A former employee said that staff were told they could triple their salaries through commission, if they sold inflated price plans to customers.
This led to some customers paying bills 60 per cent higher than necessary, the whistleblower told the Daily Mail, while staff could increase their £25,000 salary by up to three times the annual sum.
He claimed staff at the energy giant would put churches and charities on the highest-priced tariffs in order to boost their own earnings. British Gas denies all the allegations.
“People were desperate to make the salaries they had been promised, so everyone inflated the prices,” he told the paper. “Scouts was a favourite one; churches, charities, small businesses, where people would just go for the maximum 5p notch-up.”
The whistleblower worked for British Gas between 2010 and 2013, and said that policies had been engineered to make the most money out of customers.
Energy regulator Ofgem urged anyone with information about British Gas inflating prices to come forward, and said it would take “firm action” to protect customers.
Earlier this month British Gas was ordered to pay £5.6m in compensation and fines for blocking businesses from switching suppliers and failing to tell others their contracts were ending, by Ofgem.
Energy and Climate Change Secretary Ed Davey said on Saturday: “This is a very serious and deeply disturbing allegation that comes as we are doing all we can to make the energy markets work better for all consumers – whether domestic or businesses.
“The government fully supports Ofgem’s recommendation for a full market investigation.”
A British Gas spokeswoman denied the claims. She said: “British Gas strongly refutes any suggestion that employees are paid commission on any prices charged to residential customers. We also reject any suggestion that business contracts have been negotiated inappropriately in our business division, British Gas Business.”
People were desperate to make the salaries they had been promised, so everyone inflated the prices Whistleblower
She added that contracts are always finalised and agreed with the customer, and the process of negotiation is closely monitored.
British Gas announced last October that it was increasing prices for domestic customers at an average of 9.2 per cent for duel-fuel customers – or £123 for the average customer.
In March this year, the industry watchdog, Ofgem, referred the entire energy company for investigation by the the Competition and Markets Authority (CMA), after it found evidence to suggest millions of households may be paying too much for their gas and electricity.
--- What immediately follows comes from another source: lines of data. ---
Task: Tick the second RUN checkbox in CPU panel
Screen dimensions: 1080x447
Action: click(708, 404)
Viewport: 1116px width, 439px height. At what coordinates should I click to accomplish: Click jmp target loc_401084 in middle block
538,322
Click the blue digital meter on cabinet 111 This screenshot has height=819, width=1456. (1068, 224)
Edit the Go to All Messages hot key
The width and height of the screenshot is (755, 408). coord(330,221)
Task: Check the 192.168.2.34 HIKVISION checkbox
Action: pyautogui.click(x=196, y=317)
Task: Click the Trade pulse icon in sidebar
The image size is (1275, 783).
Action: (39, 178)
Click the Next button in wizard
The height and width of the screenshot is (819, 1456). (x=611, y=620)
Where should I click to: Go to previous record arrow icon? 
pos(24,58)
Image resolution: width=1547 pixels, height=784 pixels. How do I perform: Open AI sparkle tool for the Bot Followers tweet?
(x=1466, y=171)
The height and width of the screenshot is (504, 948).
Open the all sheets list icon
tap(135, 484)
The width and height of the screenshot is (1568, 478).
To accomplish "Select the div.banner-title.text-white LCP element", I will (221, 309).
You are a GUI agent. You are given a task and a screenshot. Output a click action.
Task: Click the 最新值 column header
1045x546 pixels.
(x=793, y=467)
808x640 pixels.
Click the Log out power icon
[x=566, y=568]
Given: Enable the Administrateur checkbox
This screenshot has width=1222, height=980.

The move followed increasing pressure on energy suppliers from consumer groups and politicians to lower prices, and claims that the structure of the market itself is “broken”.
In a statement, Ofgem said: “There are strict rules in place which require suppliers to take all reasonable steps to ensure information provided is complete and accurate, understandable and not misleading, and that sales activities are conducted in a fair, honest, transparent and professional manner.
“Where companies fail these standards Ofgem takes firm action to protect consumers; since 2010 we have imposed £30m in fines and redress specifically for misselling activities.”
British Gas insisted there was no basis to the whistleblower’s claims: “We take very seriously any concerns raised by employees or customers, and our processes, as well as sales agents’ terms, are regularly reviewed to ensure they are fair and appropriate.”